[Advaita-l] Deviation from Guru's teachings
Siva Senani Nori
sivasenani at yahoo.com
Tue May 29 01:06:47 CDT 2007
The Taittiriya Upanishad (1.11) has the guru saying "yAni anavadyAni karmANi tAni sevitavyAni, no itarANi. asmAkam sucharitAni ... sevitavyAni." meaning "follow the good in me". Even as all upadishTas end their daily sAdhana by repeating 'na guroradhikam na guroradhikam na guroradhikam', it is in light of the above statement.

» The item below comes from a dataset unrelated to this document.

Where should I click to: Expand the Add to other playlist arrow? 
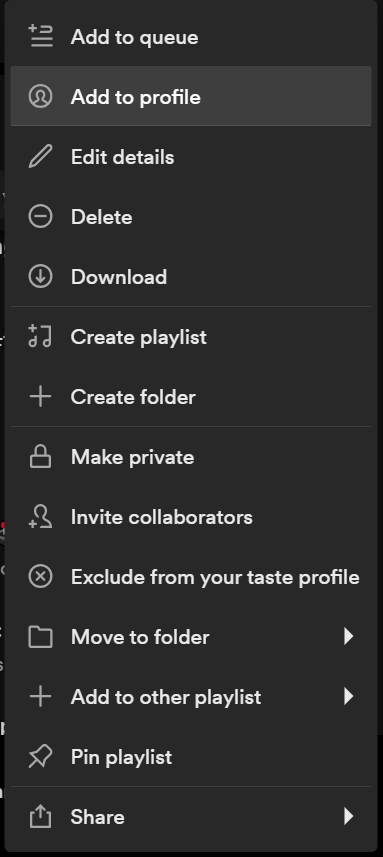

Without meaning to insult the post-Sankaran tradition (in fact, I do subscribe to that tradition, not Sri SSS's teachings) if Sri Satchidanendra Sarasvati felt that he has a better understanding, I think such a thought by itself is not sacrilegious and any healthy society would not fault him for it; unnecessary nindA (that is which is not part of an argument where khaNDana is necessary, an example of necessary khaNDana being Sri Sankara's statement regarding the reverred sages Kapila etc.) is a different matter.
The word "sam-pra-dAya" itself admits of the etymological explanation of "the collection of all that is good amongst what is handed over [from the previous generations]". My only point is that the student has latitude in deciding as to what is good; and the society judges such a student later as to whether his definition of good is acceptable or not. For instance the rishi yAj~navalkya comes to mind (who is said to have learnt the taittirIya and then made to vomit the knowledge); he indeed faced the wrath of his guru, but himself became a great teacher.
I think, showing inconsistencies in teachings of SSS is the best rebuttal for both the Swamiji's allegedly unnecessary nindA and his claim to be the true inheritor of Sri Sankara's sampradAya, rather than harping on the technicalities of deviating from guru's teachings; especially because in all the things said against the Swamiji on the list, nobody ever even insinuated that he was not a great scholar, or that his conduct was unsatisfactory, or of other allegations such as money-making usually hurled at god-men.